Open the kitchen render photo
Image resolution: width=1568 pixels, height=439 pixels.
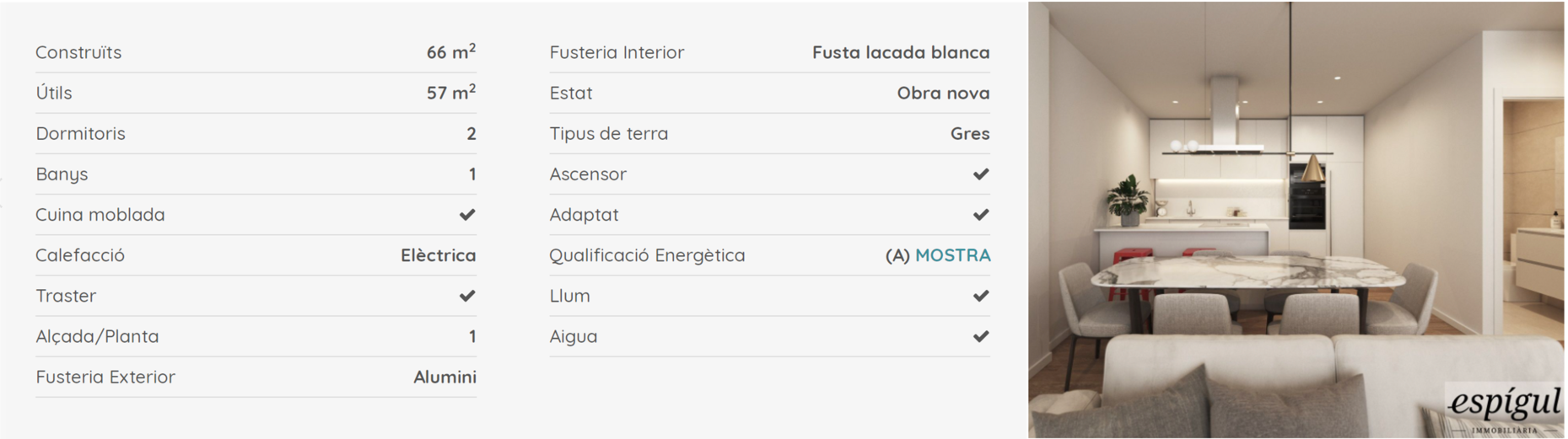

---

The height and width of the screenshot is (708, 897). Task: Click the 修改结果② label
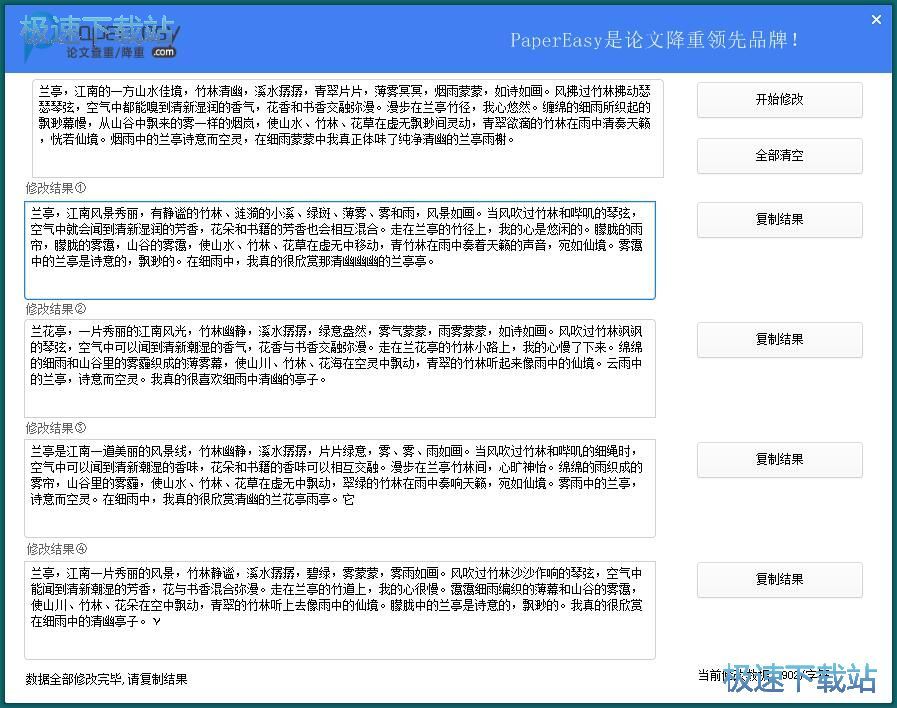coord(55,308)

---

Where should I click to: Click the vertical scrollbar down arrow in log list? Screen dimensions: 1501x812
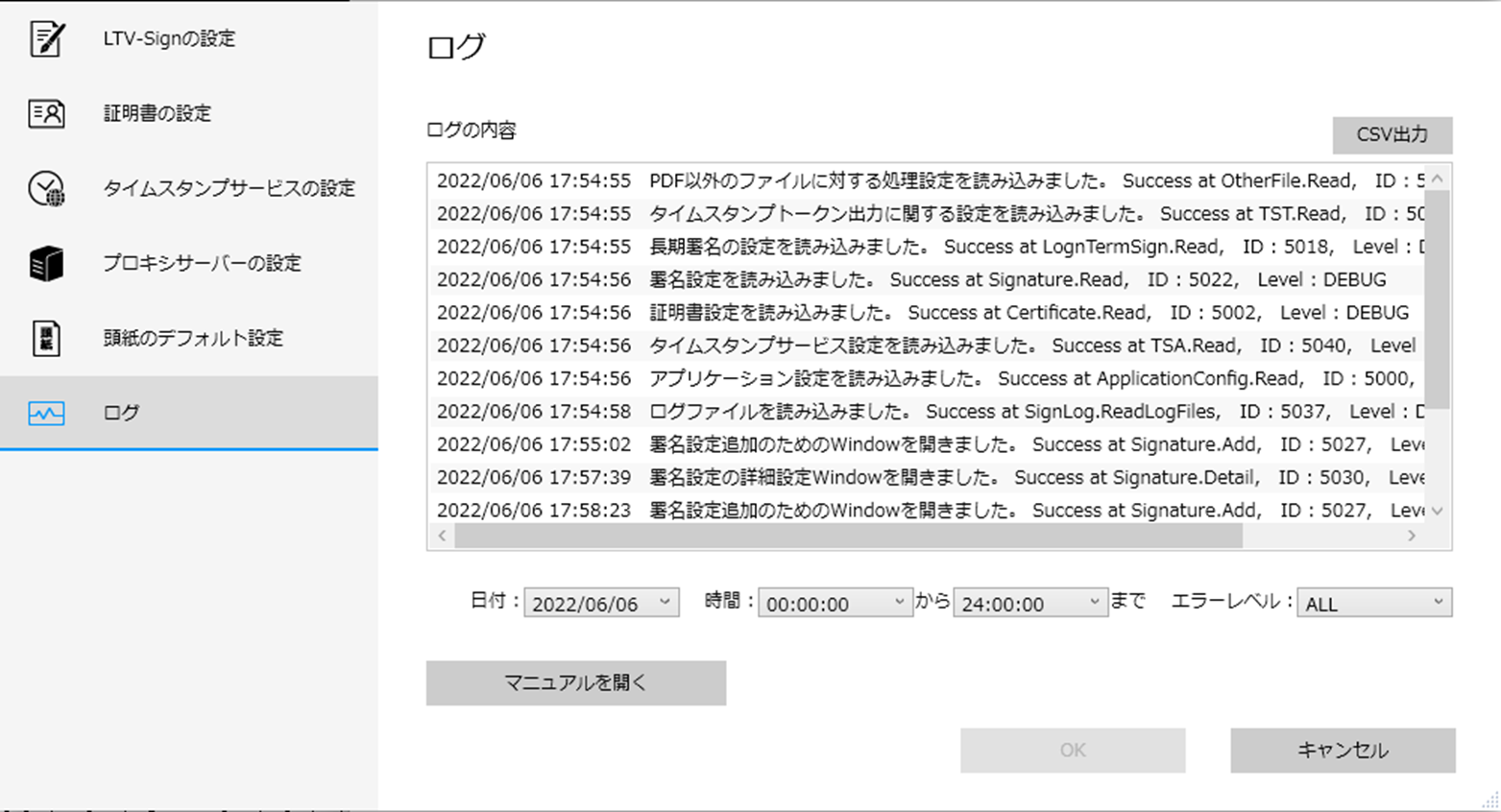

• DIRECTIONS FOR THIS TASK: Give back exactly the lines of the listing above that run from the line with "Open the kitchen render photo" to the line with "Image resolution: width=1568", inclusive.

• ANSWER SPACE:
Open the kitchen render photo
Image resolution: width=1568 pixels, height=439 pixels.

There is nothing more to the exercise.